How can we make sure that our kids are doing their fair share of the thinking? How can we keep ourselves from getting pulled into working harder on their lives than they are? How can we help them prepare for a world full of decisions and consequences? One simple technique is to replace statements with questions. Some of the most powerful moments come when we empower kids by asking them what they plan to do about various situations, instead of telling them what they need to do. The implied message we send says, “You are smart. You can come up with the answer.” 

Why do questions make our kids think? The answer is that questions divert the brain’s focus. When we are thinking in one direction we can suddenly find our brain thinking in a totally different direction when hit with a question. Also, our brain has a hard time ignoring the questions it hears. It wants to search for the answers—it just can’t help itself.   Most things we say to our kids can be turned into a question, putting us in charge of the conversation as well as stimulating their brains to think. Here are some examples of changing orders or statements into questions: 

Statement: “If you don’t do your homework, you’re going to get a bad grade.”

Question: “What kind of grade do you think you’ll get without doing your homework?”

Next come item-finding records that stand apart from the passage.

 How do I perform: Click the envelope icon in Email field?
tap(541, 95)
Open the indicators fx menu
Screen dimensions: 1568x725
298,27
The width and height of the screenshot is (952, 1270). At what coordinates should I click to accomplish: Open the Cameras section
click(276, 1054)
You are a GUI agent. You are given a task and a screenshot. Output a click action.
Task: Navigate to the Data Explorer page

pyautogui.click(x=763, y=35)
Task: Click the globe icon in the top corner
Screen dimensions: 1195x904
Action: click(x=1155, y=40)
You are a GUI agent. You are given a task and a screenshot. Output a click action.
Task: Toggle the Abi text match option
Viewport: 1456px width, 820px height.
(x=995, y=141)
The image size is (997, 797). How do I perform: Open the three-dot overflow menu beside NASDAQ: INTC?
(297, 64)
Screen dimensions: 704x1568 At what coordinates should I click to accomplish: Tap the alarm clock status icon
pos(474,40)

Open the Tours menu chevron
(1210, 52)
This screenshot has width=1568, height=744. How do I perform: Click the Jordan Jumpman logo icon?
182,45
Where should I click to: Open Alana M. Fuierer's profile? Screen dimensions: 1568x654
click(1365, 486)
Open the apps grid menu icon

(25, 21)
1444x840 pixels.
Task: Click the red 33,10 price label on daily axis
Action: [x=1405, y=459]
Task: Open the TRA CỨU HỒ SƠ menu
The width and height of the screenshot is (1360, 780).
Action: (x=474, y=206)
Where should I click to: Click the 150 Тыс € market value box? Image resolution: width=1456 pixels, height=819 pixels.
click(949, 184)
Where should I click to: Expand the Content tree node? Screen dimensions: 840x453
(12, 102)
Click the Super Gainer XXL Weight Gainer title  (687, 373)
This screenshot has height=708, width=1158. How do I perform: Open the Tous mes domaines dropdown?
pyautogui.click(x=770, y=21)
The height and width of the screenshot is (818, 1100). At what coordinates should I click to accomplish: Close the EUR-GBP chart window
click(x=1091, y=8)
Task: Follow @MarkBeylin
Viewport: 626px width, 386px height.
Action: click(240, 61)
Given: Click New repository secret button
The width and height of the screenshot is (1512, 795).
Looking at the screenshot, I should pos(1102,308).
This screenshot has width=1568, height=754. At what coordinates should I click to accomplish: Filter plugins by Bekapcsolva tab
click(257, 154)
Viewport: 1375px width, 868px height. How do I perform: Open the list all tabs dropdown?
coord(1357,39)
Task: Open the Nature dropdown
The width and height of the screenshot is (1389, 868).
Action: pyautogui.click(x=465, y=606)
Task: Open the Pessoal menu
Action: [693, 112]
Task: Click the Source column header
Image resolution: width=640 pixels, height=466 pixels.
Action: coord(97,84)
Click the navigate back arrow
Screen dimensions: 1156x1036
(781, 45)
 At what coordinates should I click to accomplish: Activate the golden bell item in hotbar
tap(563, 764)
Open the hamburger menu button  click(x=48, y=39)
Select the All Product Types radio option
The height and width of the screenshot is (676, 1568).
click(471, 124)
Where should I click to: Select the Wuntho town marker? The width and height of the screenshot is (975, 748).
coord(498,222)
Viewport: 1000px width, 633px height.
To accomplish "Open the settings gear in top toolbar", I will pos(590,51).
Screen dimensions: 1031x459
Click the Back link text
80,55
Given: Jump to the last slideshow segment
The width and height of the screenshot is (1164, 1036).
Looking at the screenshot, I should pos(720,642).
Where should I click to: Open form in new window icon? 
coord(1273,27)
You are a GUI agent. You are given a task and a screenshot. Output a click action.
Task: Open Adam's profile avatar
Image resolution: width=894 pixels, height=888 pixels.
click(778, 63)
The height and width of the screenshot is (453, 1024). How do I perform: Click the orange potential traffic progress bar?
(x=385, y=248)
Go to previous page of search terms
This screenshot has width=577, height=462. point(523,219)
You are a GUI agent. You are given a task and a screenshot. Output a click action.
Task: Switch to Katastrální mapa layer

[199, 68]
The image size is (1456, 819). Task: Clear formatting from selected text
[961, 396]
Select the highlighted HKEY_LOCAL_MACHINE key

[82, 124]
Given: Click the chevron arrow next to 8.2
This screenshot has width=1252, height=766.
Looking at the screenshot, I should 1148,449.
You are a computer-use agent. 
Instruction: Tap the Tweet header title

Order: “Do not drive if you drink.”

Question: “What do you think will happen to your driving privileges if I start worrying about you drinking while driving?”


Order: “You guys better quit fighting over that remote control.”

Question: “Have you guys thought about what might happen to the remote if you keep fighting over it?”

Understanding how the brain works can help parents immensely as they use Love and Logic principles and techniques to raise their kids.